Logic Model overview

What is a logic model and how is it structured?

Your program's logic model is a step-by-step illustration of how your program creates value (also known as an "impact model" or a "theory of change"). In addition to efficiently explaining and quantifying how the program's services translate into social impact, the logic model helps distinguish between outputs, interim outcomes, and end outcomes (i.e., social impact), enabling both the donor and the nonprofit to focus on the proper metrics for evaluating success.

Our Approach

At True Impact, we break outputs and outcomes into a five stage logic model. 

Logic Model Framework

  • Program Development. The number of improvements in infrastructure, operating practices, systems, or staff used to deliver a program’s services.
  • Reach. The number of people served by the program. (Output).
  • Learn.  The number of people who as a result gain the skills, knowledge, motivation, or access to resources that will enable them to achieve success. (Interim Outcome)
  • Act. The number of people who then take action or change behavior in order to achieve success. (Interim Outcome)
  • Succeed. The number of people who gain income, health, housing, or otherwise improve their wellbeing by achieving the program's end goal. (Social Impact or end outcome)

What are inputs?

Inputs are the resources needed to deliver the program. These investments are typically the easiest to measure: money, equipment, volunteer time, and more. These metrics can help quantify your level of generosity or commitment but not the value they ultimately produce.

What are outputs?

Outputs are the goods and services a program generates. Typical examples of outputs include students taught, meals served, resources donated, trash picked up, medical treatments delivered, and services provided.

But how valuable are the outputs to the people they’re delivered to? They may be extremely valuable, not valuable at all, or somewhere in between. It’s impossible to tell without assessing the result of the outputs.

What are outcomes?

Outcomes define how a person’s life or well-being has changed as a result of a program. Common outcomes of philanthropic initiatives include improved health, higher income, improved school performance, a cleaner environment, and increased safety.

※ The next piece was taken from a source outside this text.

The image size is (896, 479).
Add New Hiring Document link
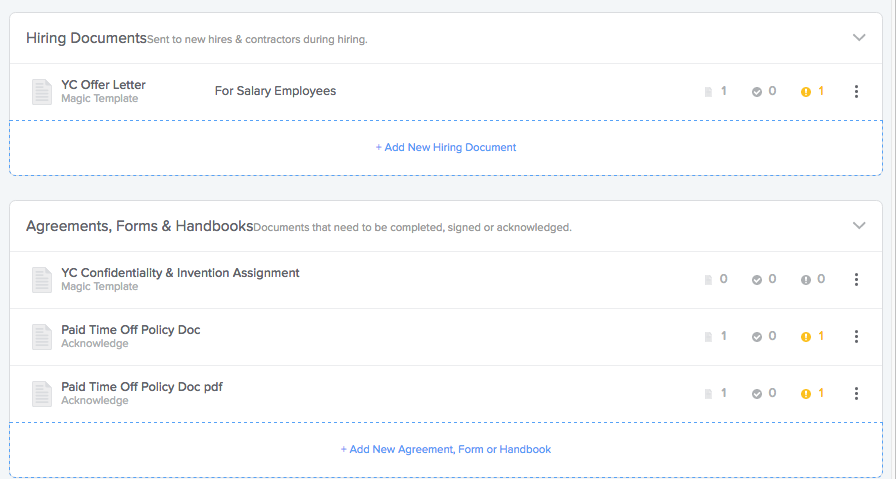446,147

Outcomes tell us how our philanthropic donations improve society (i.e., created social value). And by measuring the outcomes of alternative programs, we can figure out which interventions work best, so we can guide our future donations and program management decisions to improve our impact and help even more people.

When working with nonprofits to determine their social impact, we often ask, “And then what?” You run classes to teach youth about eating nutritiously. And then what? Those youth learn about cooking and growing food. And then what? Those youth eat more fruits and vegetables at home after class. And then what? Their health is improved as a result of eating healthier. 

That is your social impact. Outcomes are the end result of the various inputs and outputs of a program. 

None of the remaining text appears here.